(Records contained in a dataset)
####################
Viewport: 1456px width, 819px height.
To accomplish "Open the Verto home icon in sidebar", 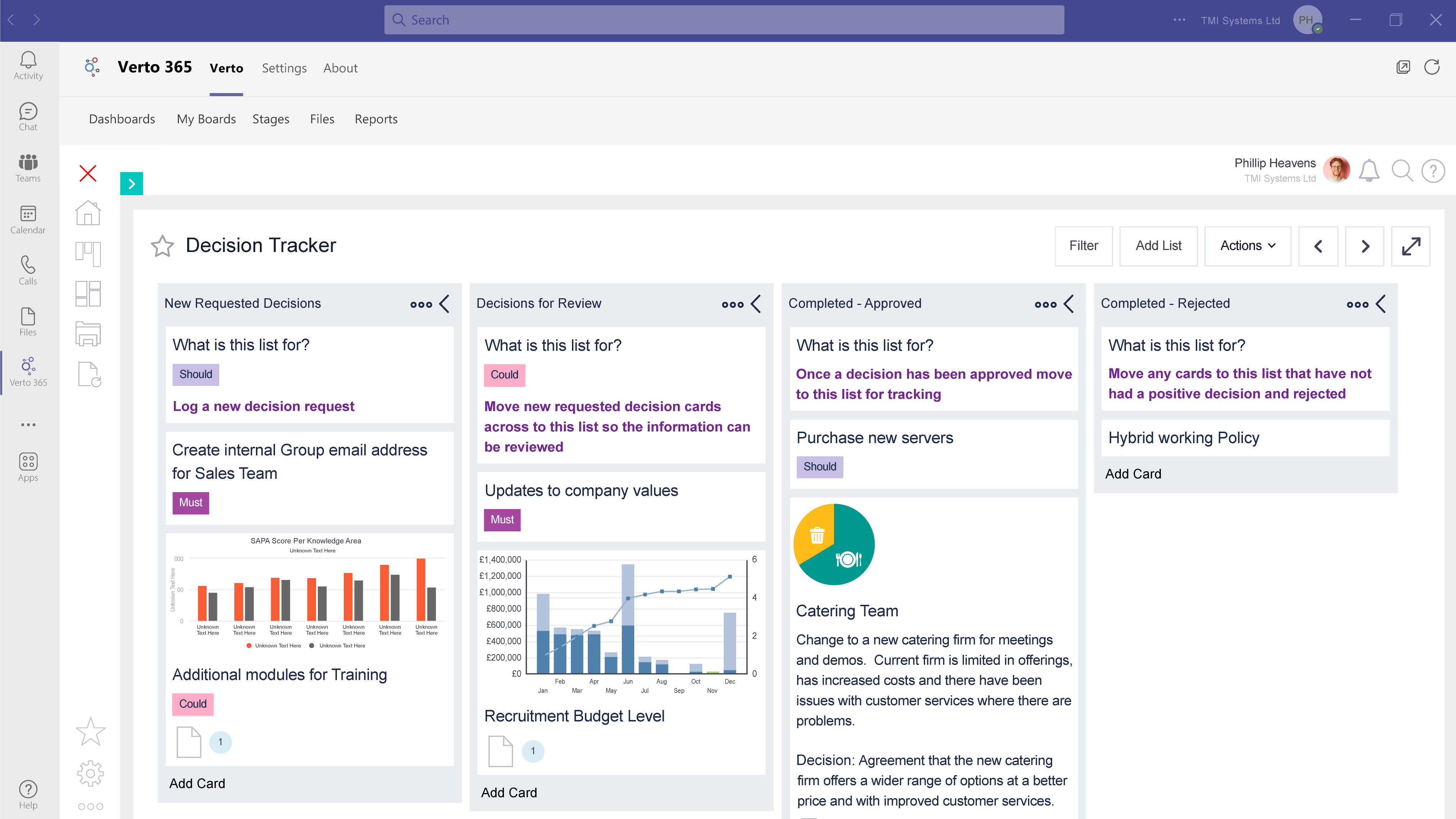I will [88, 213].
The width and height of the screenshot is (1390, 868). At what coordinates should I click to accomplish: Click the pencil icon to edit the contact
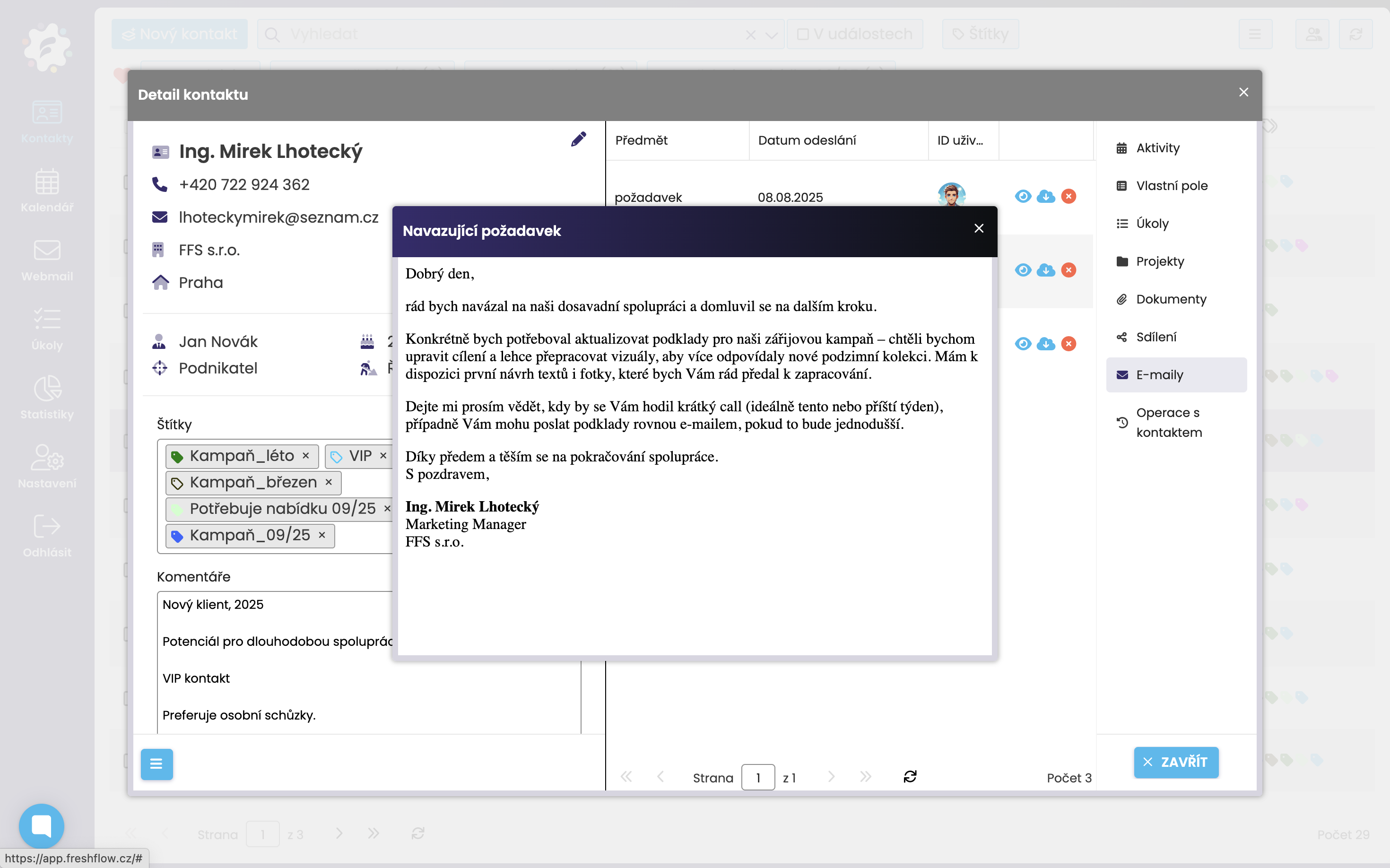click(578, 139)
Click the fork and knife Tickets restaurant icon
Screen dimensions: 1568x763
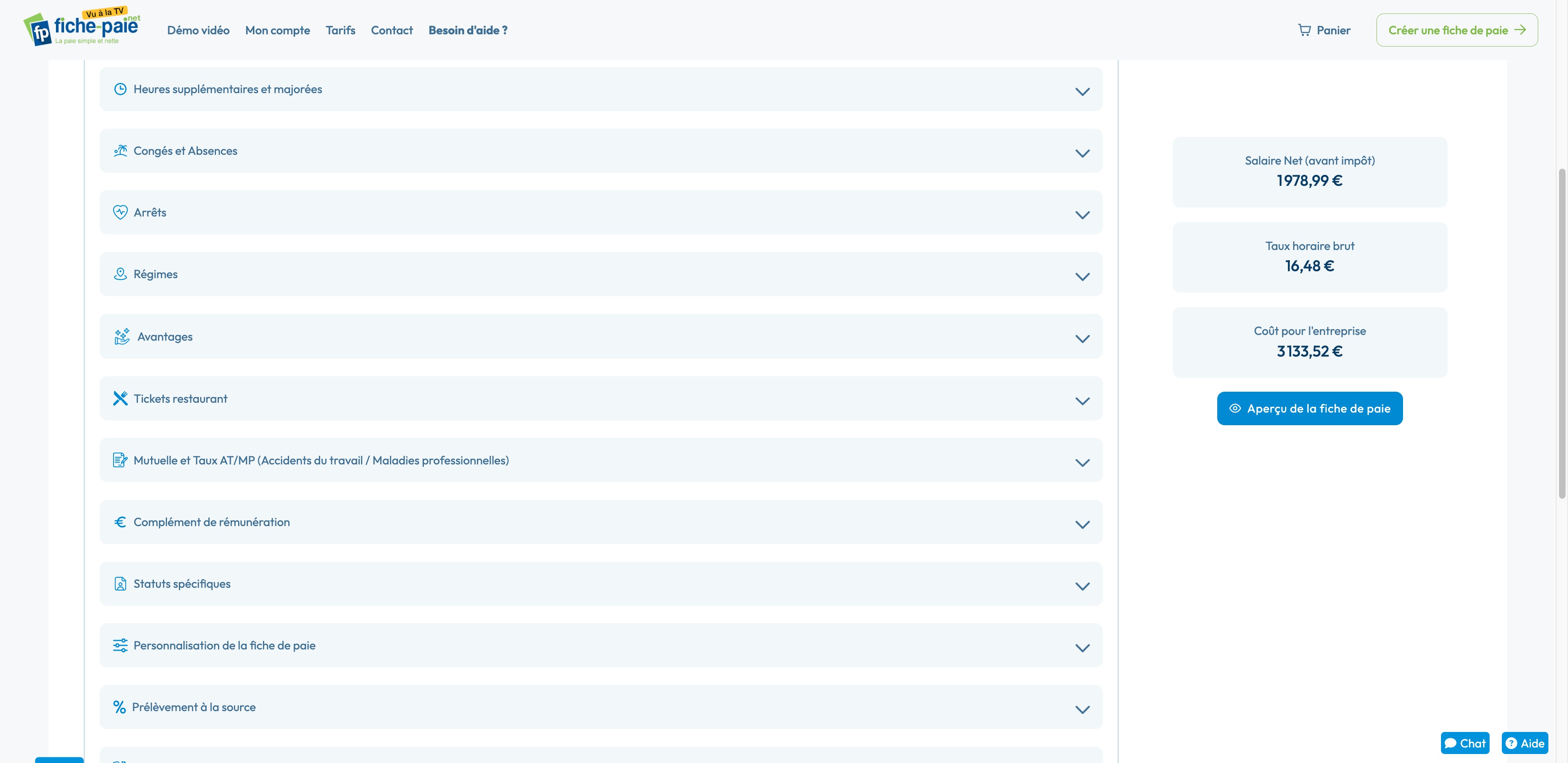(x=120, y=398)
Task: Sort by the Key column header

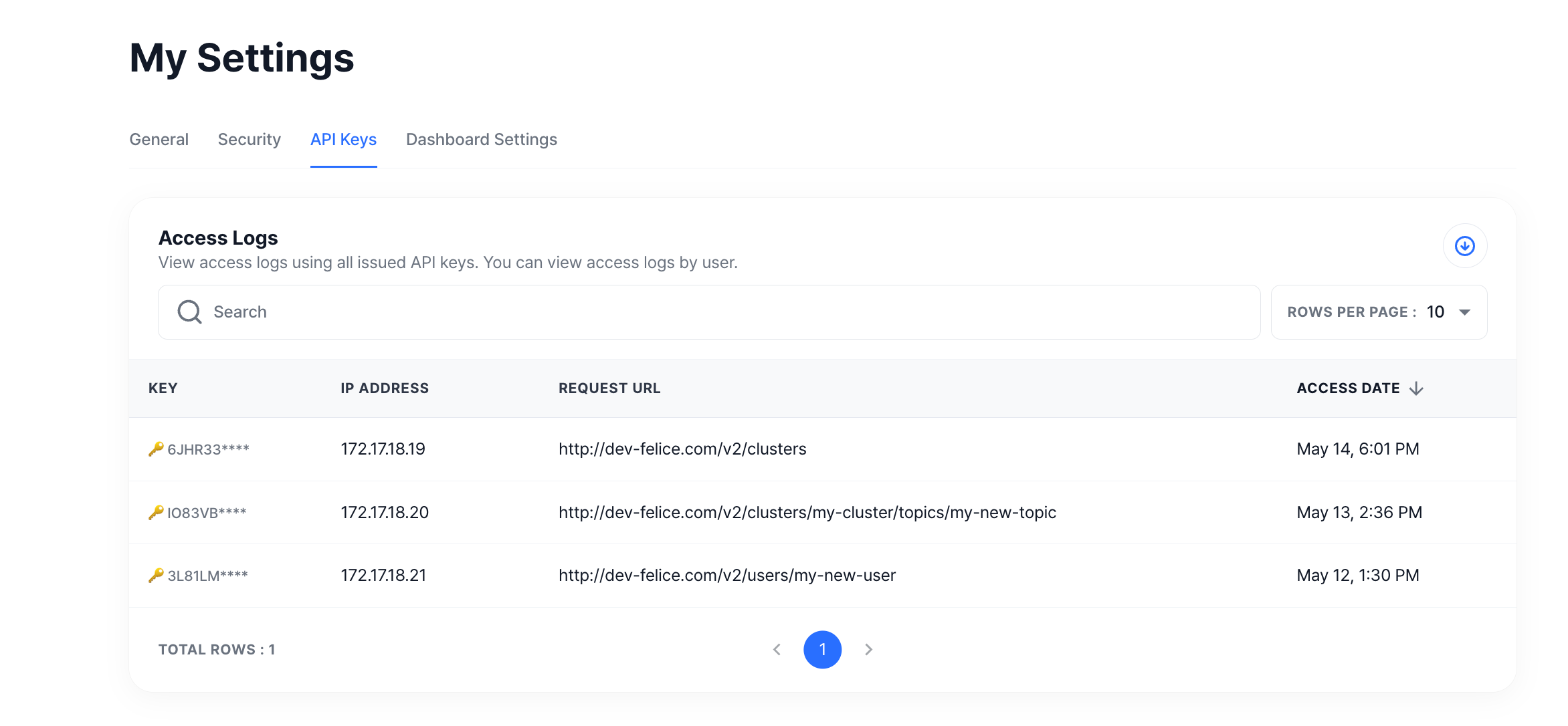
####################
Omitting all pictures, retype exactly the lines from the line containing "Click the fork" down to the last line above, both ends included.

Click the fork and knife Tickets restaurant icon
Screen dimensions: 1568x763
(x=120, y=398)
Task: Sort by the Key column header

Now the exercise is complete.